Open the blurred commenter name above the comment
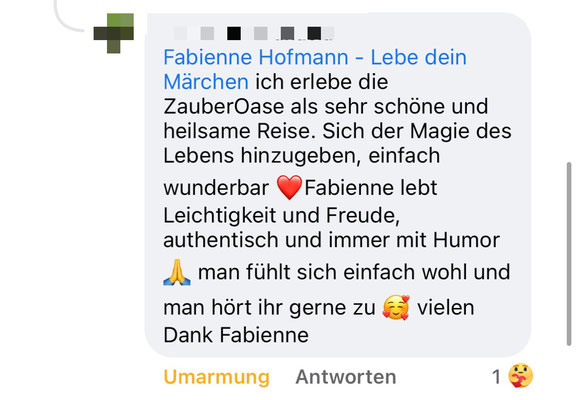 [253, 33]
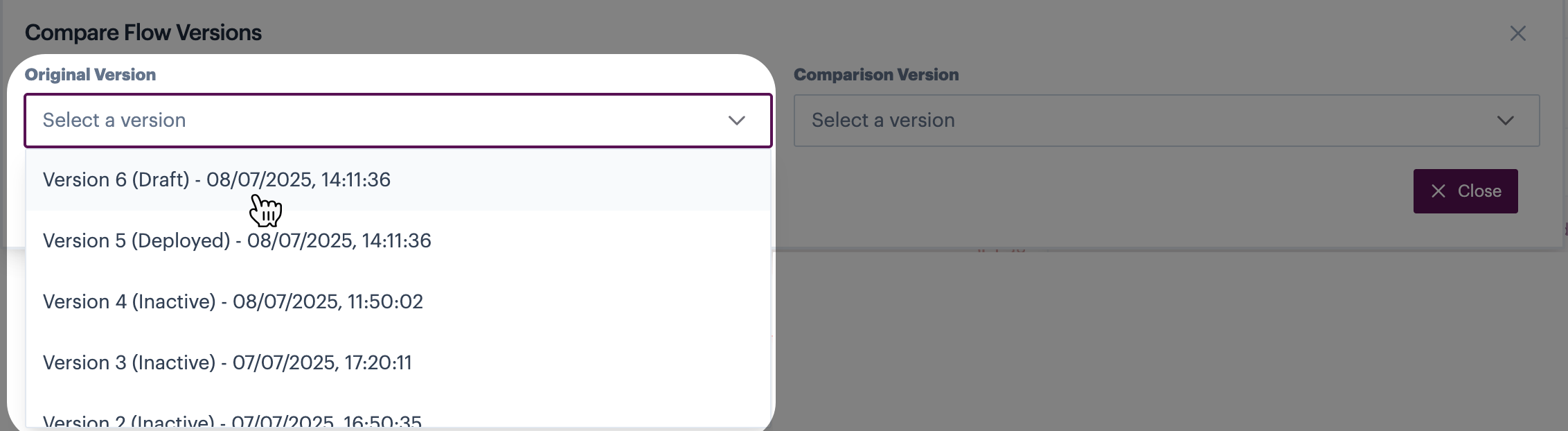Open the Comparison Version select field
The height and width of the screenshot is (431, 1568).
1166,121
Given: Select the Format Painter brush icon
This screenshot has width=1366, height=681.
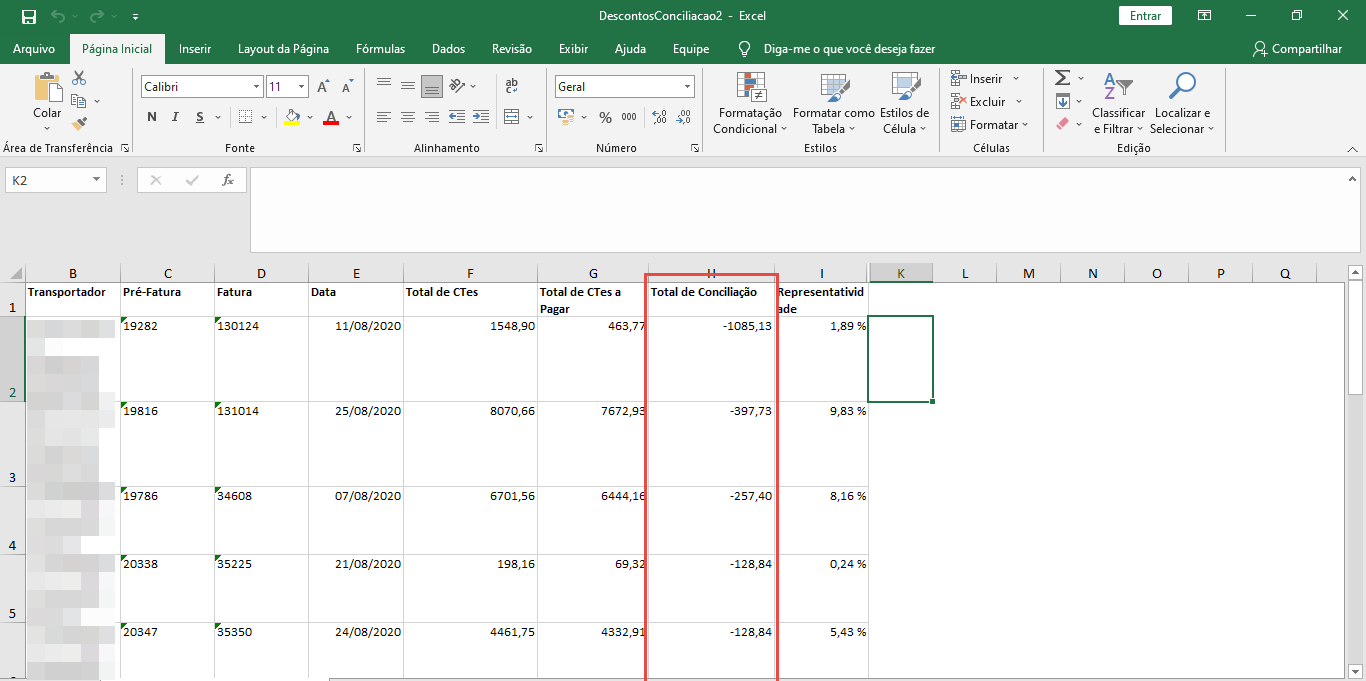Looking at the screenshot, I should point(79,123).
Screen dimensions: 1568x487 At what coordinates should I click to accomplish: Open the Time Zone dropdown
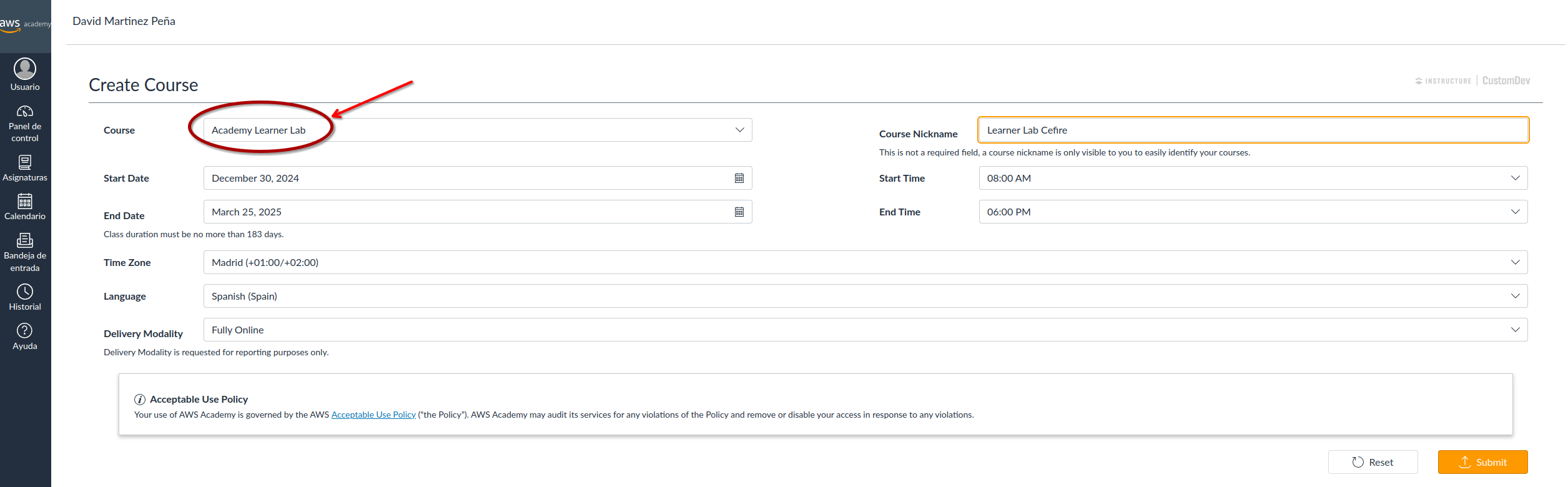point(1514,263)
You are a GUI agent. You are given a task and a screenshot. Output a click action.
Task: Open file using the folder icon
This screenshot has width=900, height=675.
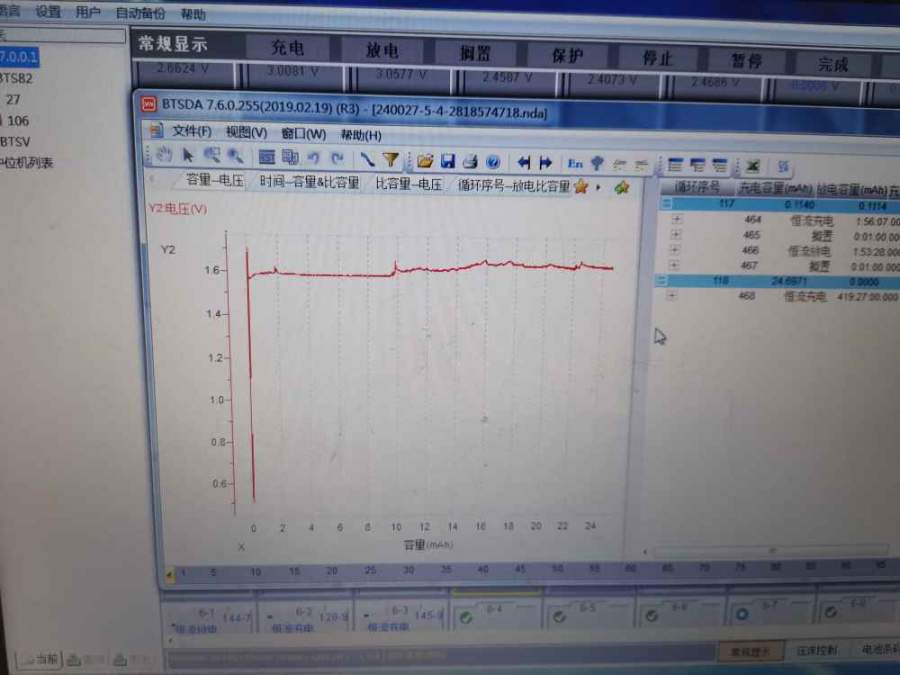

■ ■ ■ ■ ■

§ WORK ITEM
Say how many lines of the material above include the word "icon", giving the number alone.

§ ANSWER AREA
2